(Beginning of Data shown)

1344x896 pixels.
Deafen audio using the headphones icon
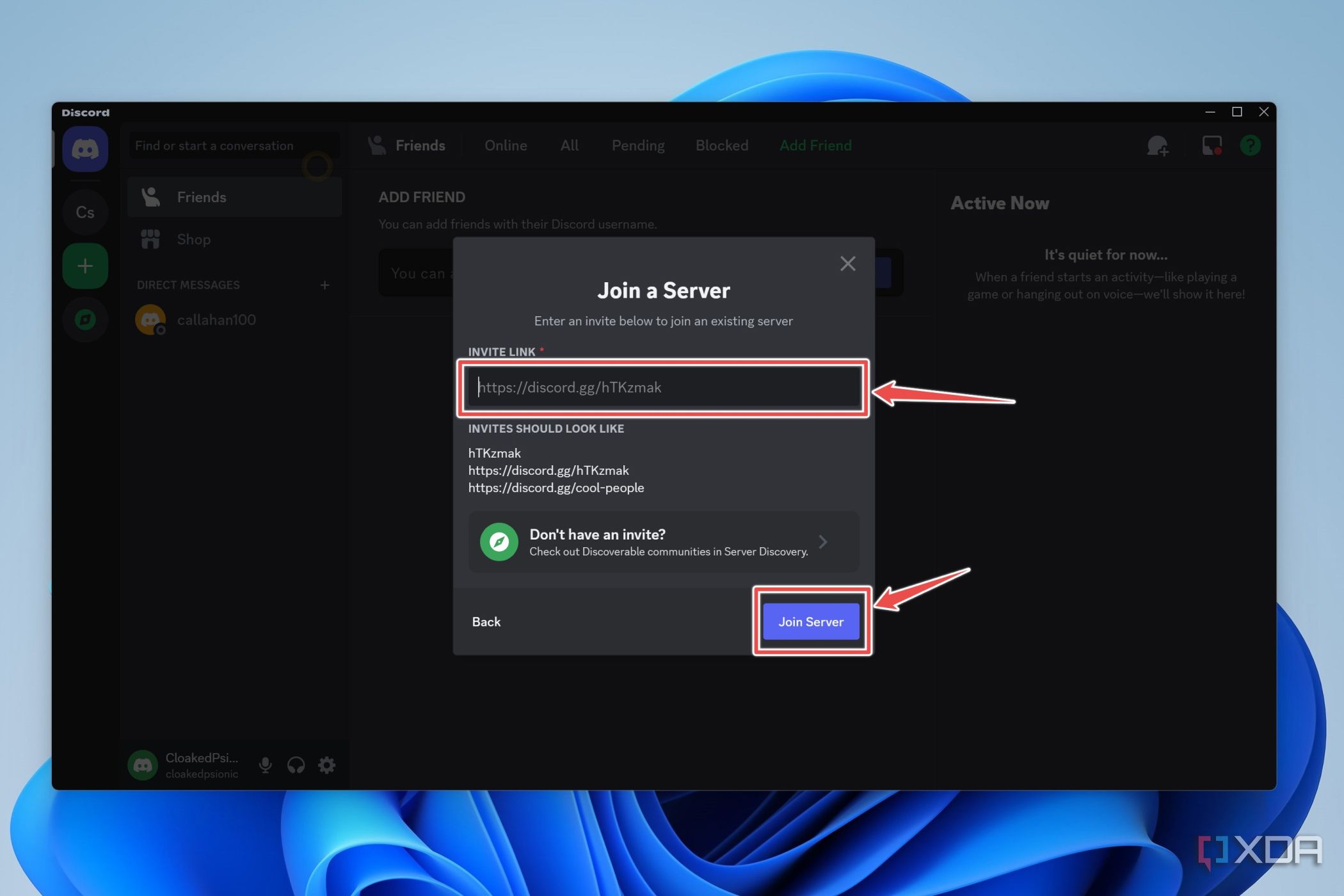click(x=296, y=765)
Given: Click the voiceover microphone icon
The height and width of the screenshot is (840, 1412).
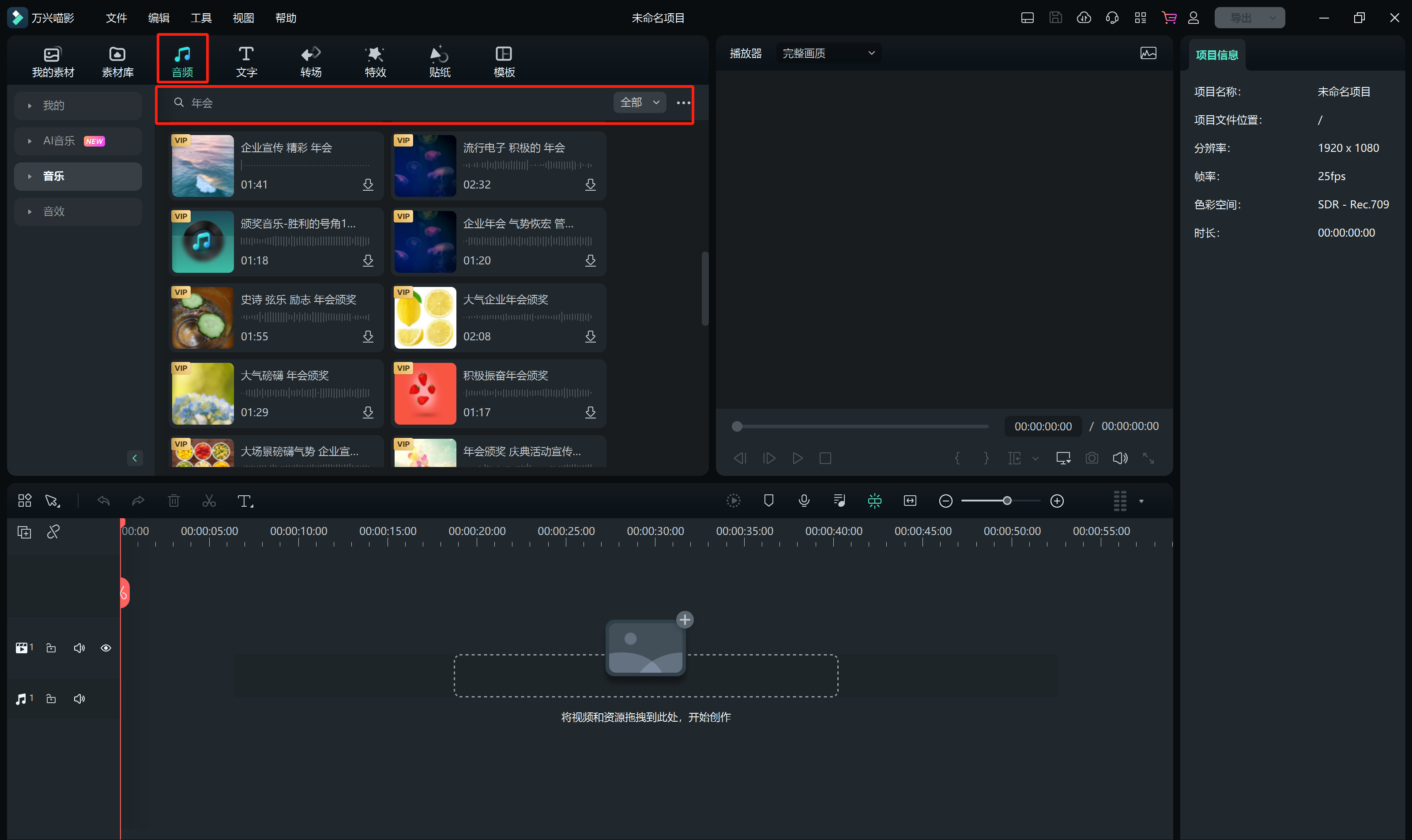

(End of Data shown)

What the task asks.
Please repeat every record above exactly, leaving the pictures out.

Reply.
1344x896 pixels.
Deafen audio using the headphones icon
click(x=296, y=765)
Given: Click the voiceover microphone icon
The height and width of the screenshot is (840, 1412).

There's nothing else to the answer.